Now that Amazon is buying Whole Foods, will the retailer focus on online buyers? Will it expand its selection, including products that don’t live up to Whole Foods’ standards? Will it reach out beyond smug yuppies? Will you have to duck under swarms of drones to get in the front door? Naturally, customers are worried.
Whole Foods’ letter is 74% filler
Whole Foods’ email to customers, instead of being reassuring, is nearly free of meaning. In this analysis, I’ve put anything the small particles of actual content in bold. What’s in italic are meaningless weasel words. The rest is just fluff that carries no meaning. Translations below are from me.
Dear Valued Shopper,
Today marks the beginning of an exciting new chapter in Whole Foods Market’s history with the announcement that we’ve entered into an agreement to merge with Amazon.
Translation: Amazon bought us.
Amazon is an innovative company and we are excited about our partnership. We believe it presents an incredible opportunity to take Whole Foods Market’s mission and purpose to new levels and will create significant value for our stakeholders – including you, our most loyal customers.
Translation: [None; no content]
We want to assure you that Amazon shares Whole Foods Market’s deep commitment to quality and customer service. We will continue to operate our stores and deliver the highest quality, delicious natural and organic products that you’ve come to love and trust from Whole Foods Market.
Translation: We’ll sell the same stuff.
No artificial flavors, colors, preservatives, sweeteners or hydrogenated fats will ever be in any of the food we sell. Meat will still come from animals raised with no-added growth hormones, ever. And all eggs in our dairy cases will continue to come from cage-free hens that aren’t given antibiotics. Those standards are core to Whole Foods Market and we will remain committed to them.
Translation: The rules for our foods won’t change.
Whether you’ve been a Whole Foodie for 30 days or 30 years, you have been an important part of making Whole Foods Market what it is today. We look forward to sharing the next chapter with you.
Your Whole Foods Market Team
Translation: [None; no content]
Why this letter reads like bullshit
Why does this letter seem as wispy and nutrition-free as an artisanal asparagus-infused helium smoothie? Let’s do the math.
Of the 228 words here, 59 contain meaning. That’s a pathetically low meaning ratio of 26%.
The meaningful words are in two sections. One is the statement that Amazon is buying — or strictly speaking, merging with — Whole Foods. You probably already knew that. The second is a list of rules that Whole Foods follows and will continue to follow about food, such as its commitment to no growth hormones. You probably already knew those, too. So there is nothing new here. The only actual information in these 228 words is that they’re not changing the rules. Of course, when the new guy takes over, he can change the rules if he wants, so even that commitment is worthless.

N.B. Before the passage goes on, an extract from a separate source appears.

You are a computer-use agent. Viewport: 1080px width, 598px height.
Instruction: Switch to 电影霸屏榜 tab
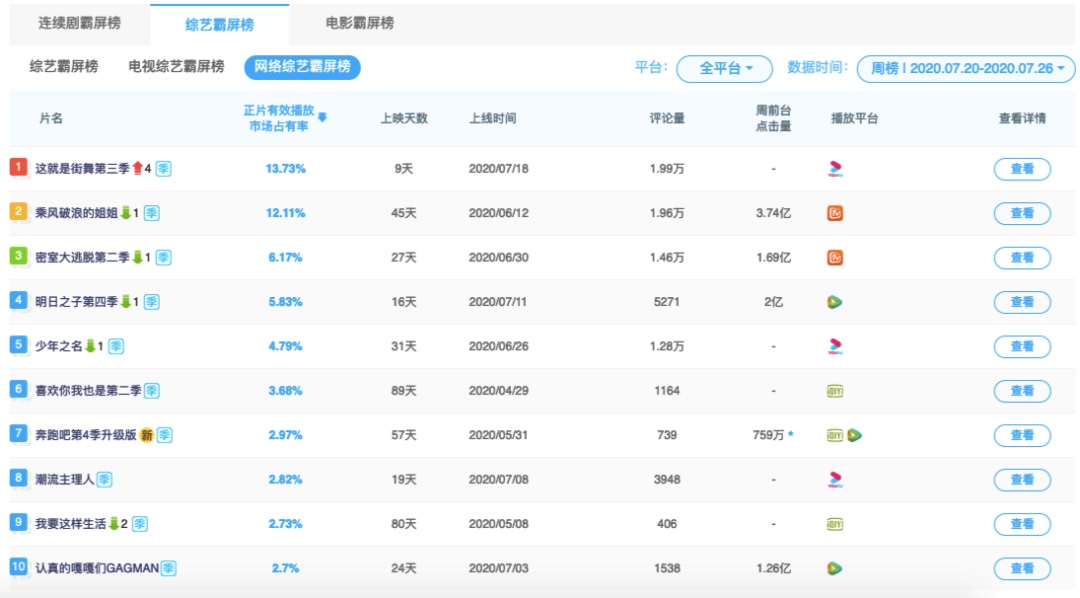pyautogui.click(x=360, y=23)
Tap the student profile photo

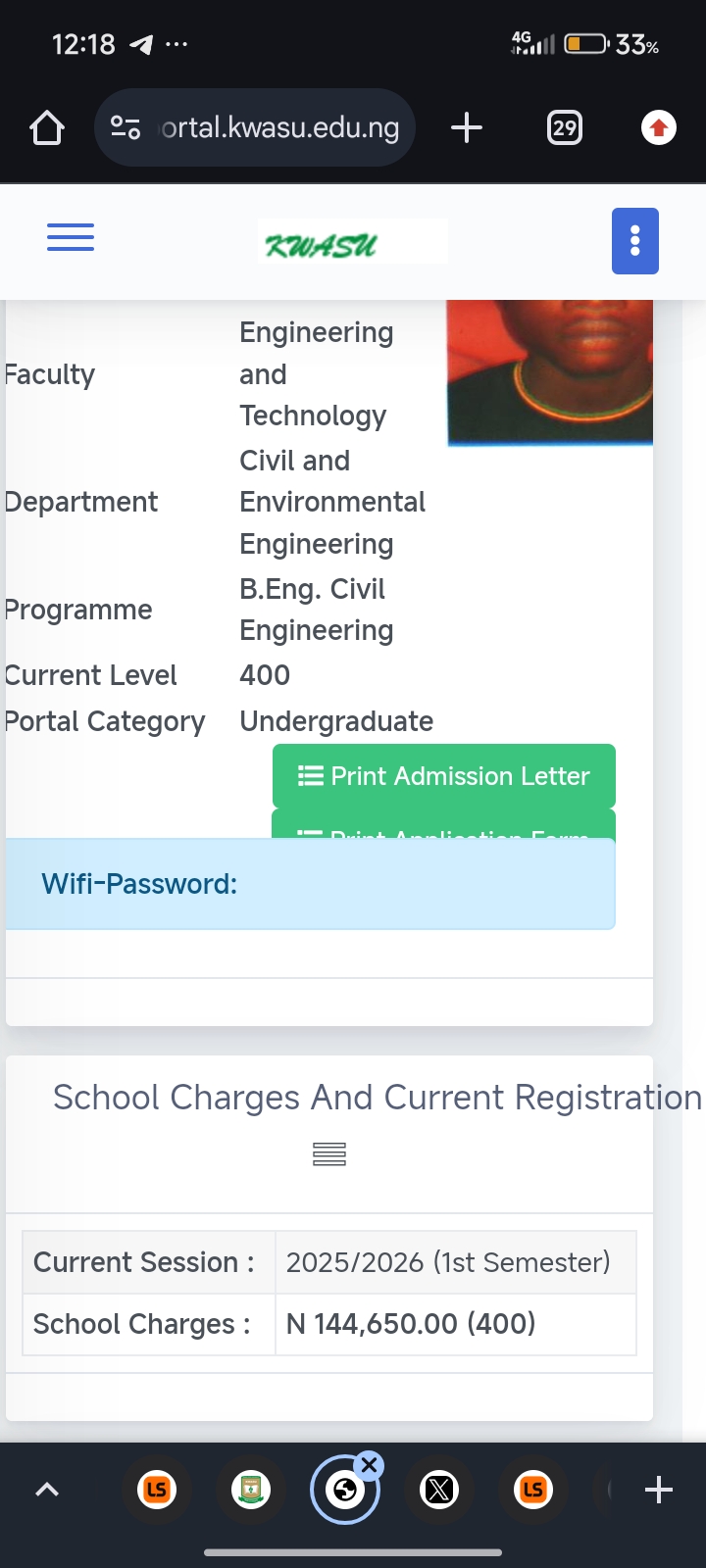click(550, 372)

But there are plenty of meaningless weasel words, including “exciting,” “innovative,” “incredible,” “new levels,” “significant,” “value for shareholders,” “deep commitment,” “highest quality,” and “delicious.” (For the record, I shop at Whole Foods and I like their produce, but there’s a lot of non-delicious food there. You can keep the kale.) The weasel density (weasel words divided by total words) is 10%. This is absurdly high, exceeding even Marissa Mayer’s paean on selling Yahoo to Verizon, which was 6% weasel words. Anything exceeding 3% reads as bullshit. Whole Foods’ weasel density connotes triple-cream hand-turned fully-composted premium-volatility doo-doo. It stinks.
When you send a meaningless communication to people’s inboxes, you are not reassuring them, you are conducting a snow job. While there is a press release about the merger on the company’s investor site, there is nothing on its blog. In fact, if you search its website for “Amazon,” all you find is pieces about cacao powder and chocolate from the Amazonian rain forest in Ecuador.
Whole Foods clearly doesn’t know what to say to its customers about this acquisition. It shows.